● **Travail à faire**
• A. Résumez en deux phrases le texte sur les débuts d'Elon Musk.
• B. Répondez aux questions suivantes à partir du texte sur les débuts d'Elon Musk :
(i) Dans quelle université Musk a-t-il obtenu son diplôme de physique ?
(ii) Quelle voiture lui est livrée devant les caméras de CNN ?
(iii) Avec quelle entreprise X.com fusionne-t-elle ?
• C. Prolongez le texte sur les débuts d'Elon Musk en repartant de sa dernière phrase.

● **Texte source**
□ □ □ □
Multimillionnaire à 27 ans

Serial-entrepreneur n'est pas de trop pour qualifier Elon Musk. Frais émoulu de son diplôme de physique à la Queen's University de Kingston, au Canada, Musk signe pour un doctorat de physique appliquée à Stanford, qu'il quitte deux jours plus tard. En 1995, le Web décolle sous le soleil de la Silicon Valley. Musk se rend en Californie et tente sa chance en fondant, avec son frère Kimbal, Zip2, éditeur de logiciels pour les médias. Premier succès.

Quatre ans plus tard, les Musk revendent l'affaire à Compaq pour 307 millions de dollars et Elon empoche 22 millions. Millionnaire à 27 ans, il se montre devant les caméras de CNN, venues immortaliser la livraison de sa McLaren F1, alors la voiture la plus rapide du monde. Un mois plus tard, Musk investit 10 millions de dollars dans X.com, sa nouvelle boîte Internet qui veut changer les banques. Elle le fera en fusionnant avec PayPal.
□ □ □ □
● **Données extraites**
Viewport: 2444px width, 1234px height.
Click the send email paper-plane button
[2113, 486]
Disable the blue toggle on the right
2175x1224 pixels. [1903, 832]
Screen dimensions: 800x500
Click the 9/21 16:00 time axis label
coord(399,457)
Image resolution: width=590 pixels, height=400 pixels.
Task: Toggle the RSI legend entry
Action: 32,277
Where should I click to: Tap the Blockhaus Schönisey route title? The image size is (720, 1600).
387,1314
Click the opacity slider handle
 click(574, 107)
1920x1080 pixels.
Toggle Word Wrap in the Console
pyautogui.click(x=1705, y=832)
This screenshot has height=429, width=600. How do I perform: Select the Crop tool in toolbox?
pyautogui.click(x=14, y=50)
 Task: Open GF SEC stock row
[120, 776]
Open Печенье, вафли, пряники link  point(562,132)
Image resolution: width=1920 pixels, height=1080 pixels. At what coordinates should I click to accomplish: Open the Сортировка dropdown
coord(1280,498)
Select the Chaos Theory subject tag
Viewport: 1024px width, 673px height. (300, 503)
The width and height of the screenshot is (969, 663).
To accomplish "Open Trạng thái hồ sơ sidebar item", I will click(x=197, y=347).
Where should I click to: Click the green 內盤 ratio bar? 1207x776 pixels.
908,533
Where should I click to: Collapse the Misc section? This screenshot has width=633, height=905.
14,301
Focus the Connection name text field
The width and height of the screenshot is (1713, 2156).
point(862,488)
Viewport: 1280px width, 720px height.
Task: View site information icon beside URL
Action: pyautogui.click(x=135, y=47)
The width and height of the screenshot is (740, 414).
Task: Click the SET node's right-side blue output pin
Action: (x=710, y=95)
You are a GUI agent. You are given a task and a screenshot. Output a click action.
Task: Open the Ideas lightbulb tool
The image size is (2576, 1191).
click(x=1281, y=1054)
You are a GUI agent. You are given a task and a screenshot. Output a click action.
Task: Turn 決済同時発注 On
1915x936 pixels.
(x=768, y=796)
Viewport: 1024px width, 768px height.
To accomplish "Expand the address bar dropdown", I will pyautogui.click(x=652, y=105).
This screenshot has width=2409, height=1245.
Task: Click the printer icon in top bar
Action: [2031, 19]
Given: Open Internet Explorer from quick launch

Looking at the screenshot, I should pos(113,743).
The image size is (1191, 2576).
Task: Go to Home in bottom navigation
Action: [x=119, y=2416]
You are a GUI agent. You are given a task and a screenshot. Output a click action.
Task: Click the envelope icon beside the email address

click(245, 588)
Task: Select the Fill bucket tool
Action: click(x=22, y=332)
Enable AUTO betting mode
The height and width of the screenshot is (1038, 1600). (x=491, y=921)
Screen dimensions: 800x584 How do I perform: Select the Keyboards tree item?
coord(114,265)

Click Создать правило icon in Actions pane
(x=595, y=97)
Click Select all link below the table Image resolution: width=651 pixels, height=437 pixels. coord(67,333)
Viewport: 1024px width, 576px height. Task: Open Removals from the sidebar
□ □ □ □
● **Réponses aux exercices**
• A. Après avoir abandonné au bout de deux jours un doctorat de physique appliquée à Stanford, Elon Musk fonde en 1995 en Californie, avec son frère Kimbal, Zip2, un éditeur de logiciels pour les médias. Quatre ans plus tard, la revente de Zip2 à Compaq pour 307 millions de dollars lui rapporte 22 millions, puis il investit 10 millions de dollars dans X.com, qui fusionnera avec PayPal.

• B.
(i) À la Queen's University de Kingston, au Canada.
(ii) Une McLaren F1.
(iii) Avec PayPal.

• C.
Le statut de cofondateur d'Elon Musk dans PayPal fera débat, mais son implication et sa nomination comme PDG trancheront en sa faveur. En 2002, changement d'échelle : eBay croque PayPal 1,5 milliard de dollars et le sud-africain, naturalisé américain la même année, touche le jackpot : 250 millions de dollars. Une somme que l'entrepreneur hyperactif va rapidement brûler en combustible pour tenter de faire décoller son rêve fou.

Relance de la conquête spatiale

Devenu mécène de la Mars Society, Elon Musk lance Space Exploration Technologies Corporation, connue sous le nom de SpaceX. Nous sommes encore en 2002, en juin. Son idée est de créer les lanceurs les moins chers. Et c'est en plein cœur de Los Angeles, où les ingénieurs et le foncier y sont les plus onéreux, qu'il pose ses valises... Entouré d'une équipe tant dévouée que douée, c'est dans un joyeux foutoir que la conquête spatiale redémarre.

Les années s'enchaînent où les équipes empruntent le jet privé de Musk, se rendent sur les îles de Kwajalein en plein Pacifique, réalisent des tirs, ramassent les morceaux, essuient la colère de leur patron ne lâchant rien... à force d'acharnement, les fusées Falcon finissent par décoller : en 2008, SpaceX obtient un contrat avec la Nasa.

Cela ne suffit pas. SpaceX travaille depuis à un module réutilisable, sans succès pour l'instant. Un nouveau défi fou où il a cette fois été devancé, en novembre 2015, par Jeff Bezos, patron d'Amazon, avec Blue Origin.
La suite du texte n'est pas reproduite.